Likewise, there were genuine issues of fact on the truth of the height claims. A “rational juror here could find that the deficiencies identified by Dr. Hoffman are so basic and devastating that Abbott’s studies cannot credibly be claimed to constitute clinical proof of the challenged statement.” That juror could agree that establishing that PediaSure promotes height growth in a malnourished child in a developing country “says absolutely nothing about whether it does the same for a healthy New York City child with a sound diet.” “The Court is unpersuaded by Abbott’s suggestion that the nominal existence of a study, even one that could be found wholly inapposite to the proposition at hand, inherently defeats a challenge to a claim of clinical proof.”

A rational jury could also find that the footnote disclaimer here was ineffective, relying either on Dr.
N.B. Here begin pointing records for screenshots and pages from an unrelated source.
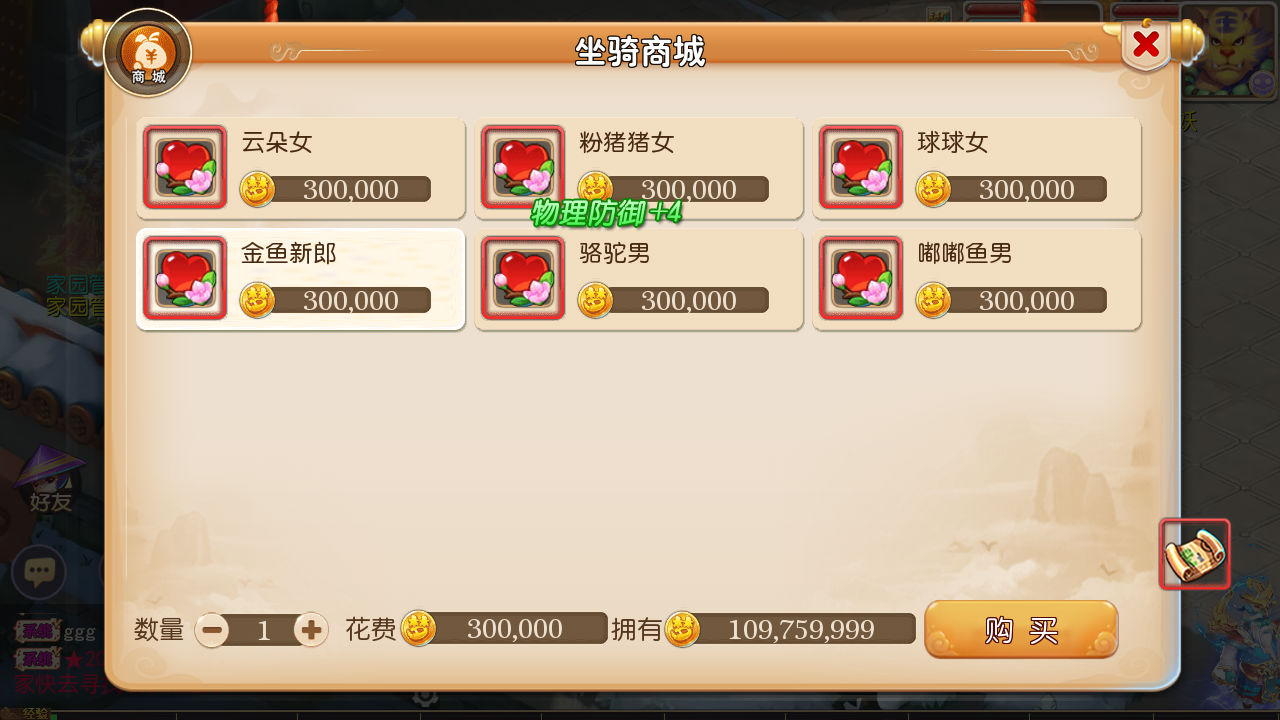Select the 云朵女 shop entry

(301, 168)
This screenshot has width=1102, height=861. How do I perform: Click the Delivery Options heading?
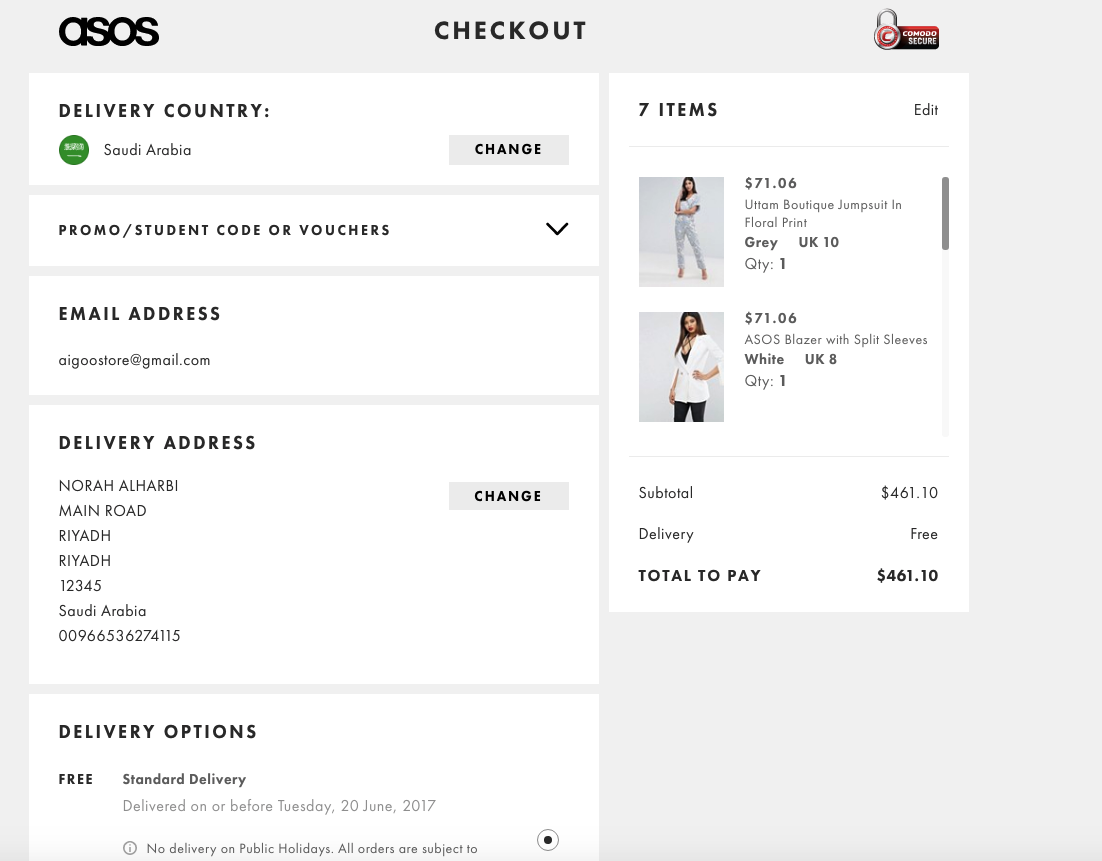click(158, 732)
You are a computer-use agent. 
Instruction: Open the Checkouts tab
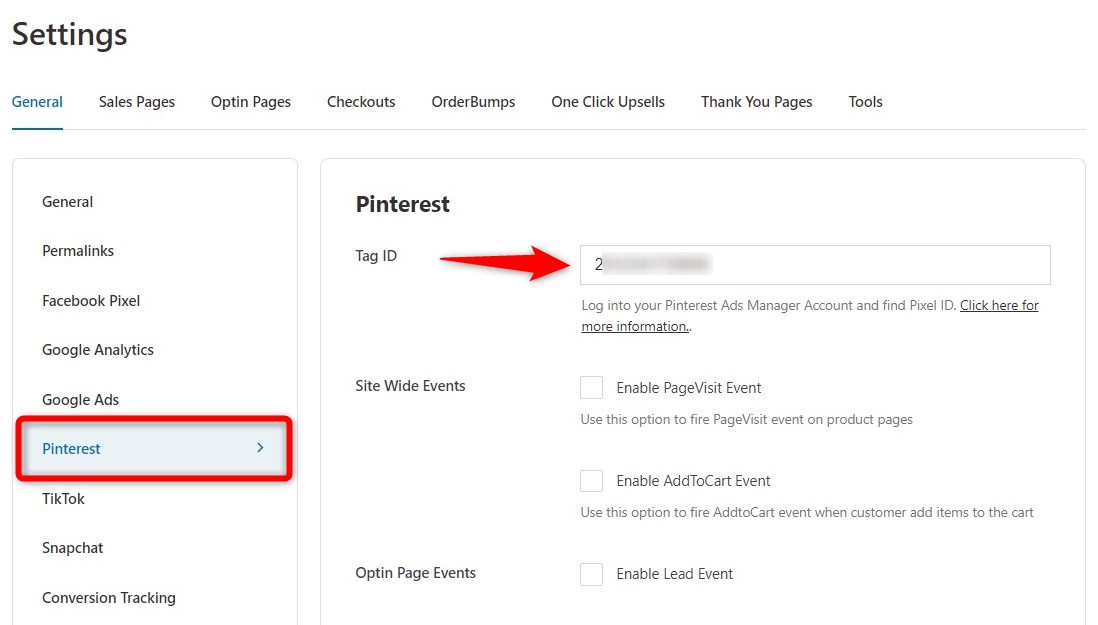(361, 101)
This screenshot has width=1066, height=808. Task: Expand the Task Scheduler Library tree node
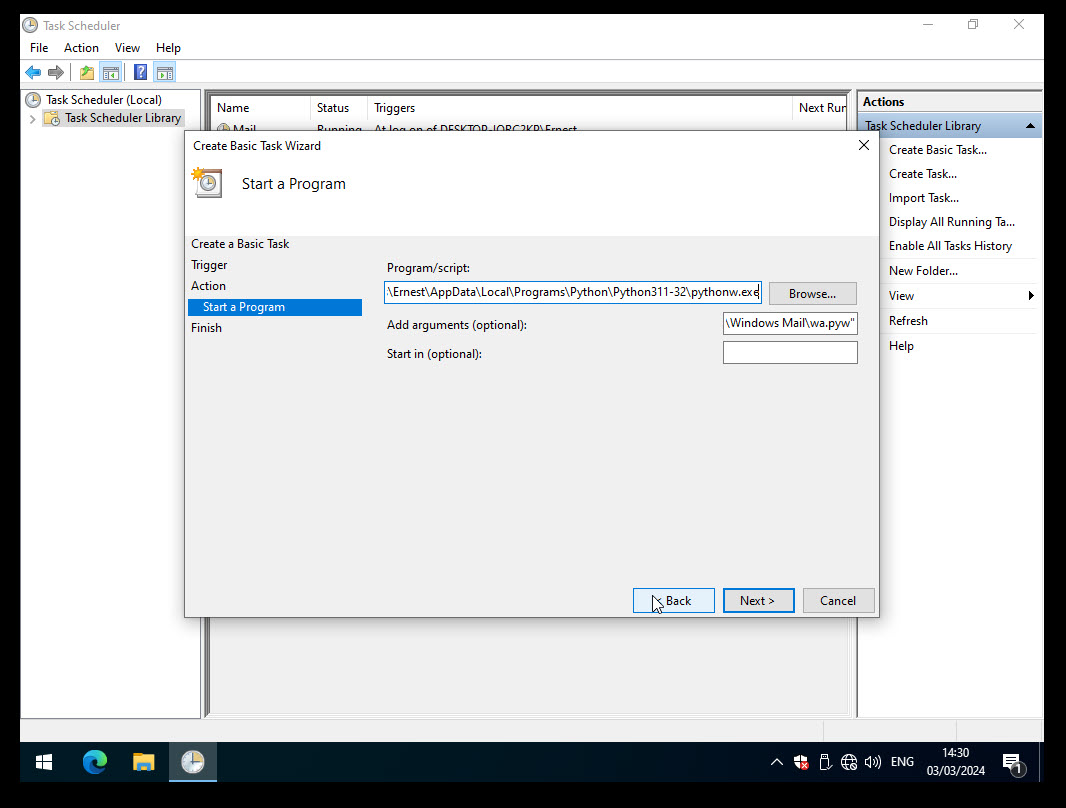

Johar’s testimony or by “examining the packaging for him or herself,” noting that “the challenged statement and disclaimer are on opposite sides of the giraffe and that the challenged statement is larger and more prominent than the disclaimer,” and/or finding that the disclaimer didn’t address height specifically or explain the implications of the study feature (“studied in children at risk of malnutrition”) that it briefly discloses.

Invoking the Lanham Act standard, “Abbott suggests that, because the challenged statement is impliedly (rather than literally) false, Noriega is required to come forward with extrinsic evidence that the challenged statement would mislead consumers.” This isn’t a Lanham Act case, and “GBL §§ 349 and 350 do not have an extrinsic evidence requirement.” [Conceptually, this difference is hard to defend since the core concept, deceptiveness, is the same for consumers and competitors, both of whom are only harmed when consumers are deceived, but the real problem is the Lanham Act survey requirement so I’m certainly not saddened by the court refusing to port it over.] Given the giraffe and the ruler, this wasn’t a case where a jury would need extrinsic evidence to determine what message was received.
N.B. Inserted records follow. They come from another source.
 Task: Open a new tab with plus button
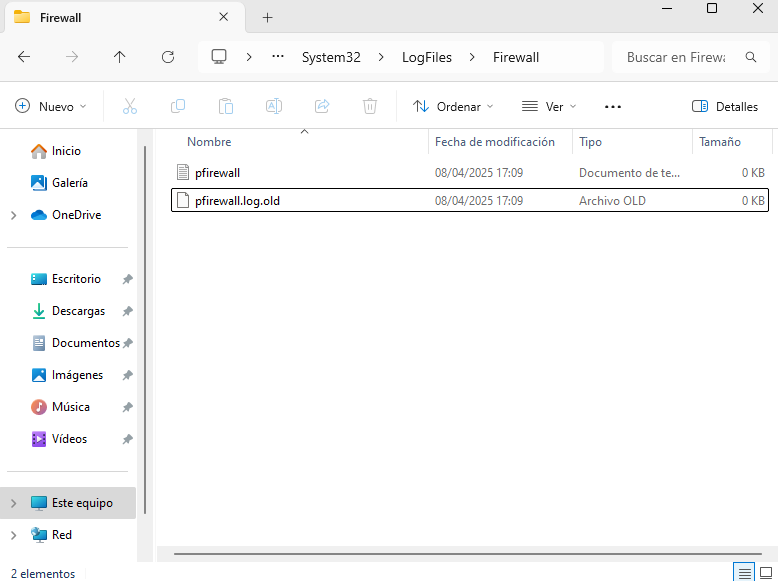coord(267,18)
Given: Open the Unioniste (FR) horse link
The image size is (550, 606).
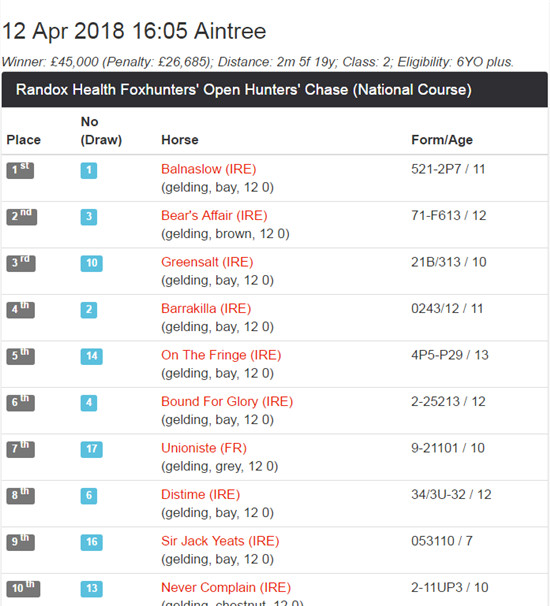Looking at the screenshot, I should (x=204, y=448).
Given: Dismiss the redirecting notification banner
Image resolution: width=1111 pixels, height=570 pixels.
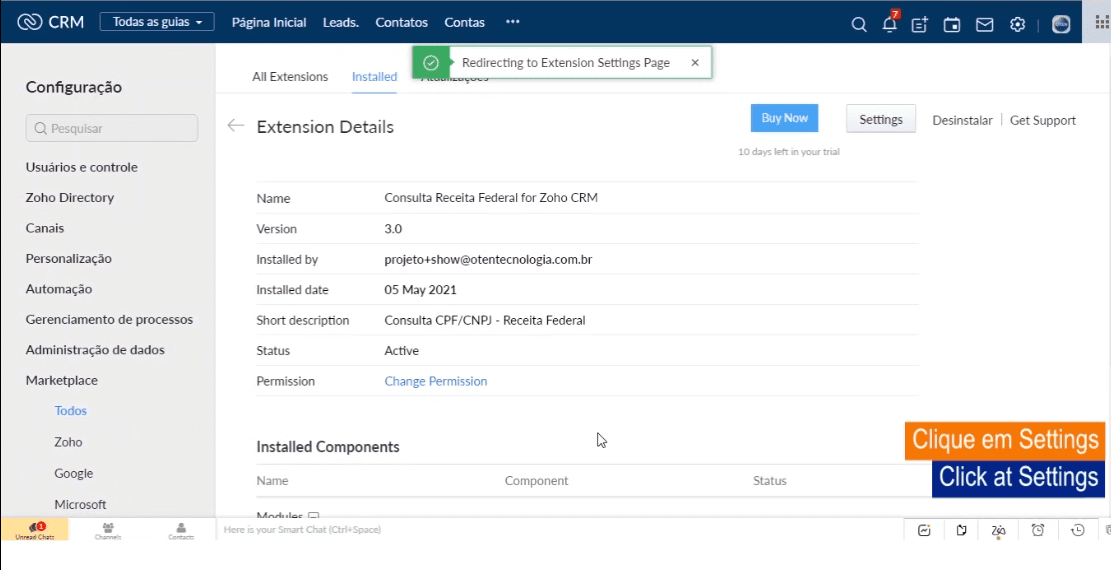Looking at the screenshot, I should click(x=695, y=62).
And there was a material disputed issue on materiality, including Dr. Johar’s report. Abbott’s internal documents also included an online survey of more than 500 mothers, which tested the statements that made respondents most likely to purchase PediaSure; the challenged statement ranked third out of 13 options. A 2024 marketing presentation stated that, in 2019, “height households had significant buy rate growth,” and that the fourth most popular reason consumers purchased PediaSure was that to “help child grow.”  Abbott’s documents also included statements that 51% of respondents want to buy products that “help my child grow in height” and that 20% of respondents give children PediaSure to help “grow in height.” [This may well be why we shouldn’t give much weight to anybody’s surveys on materiality or what message was communicated—the fact that Abbott was easily able to figure out a methodology that would give it the opposite result when it had a very strong interest in so “showing” suggests either that Abbott’s marketing department is very bad at its one job or that, for business decision-making purposes, the claim is material.] Abbott weakly argued that its internal records didn’t “literally” show that height was a reason for purchase, but they certainly tended to make that conclusion more likely.

Kivetz’s immateriality study, while admissible, was not dispositive given the other admissible evidence.

What about injury? There was sufficient evidence to survive summary judgment on one theory of injury: a benefit-of-the-bargain theory. Noriega testified that $3.25—the cost she claims to have paid per bottle—is “a lot to pay for something,” and that she understood PediaSure to cost more money on account of its capacity to improve height. She testified that she believed that she was “paying more” for the prospect of height benefits and that she would not have bought PediaSure had the challenged statement not been on the label. This could show detrimental reliance, but not on a price premium theory.

Good thing statutory damages are available!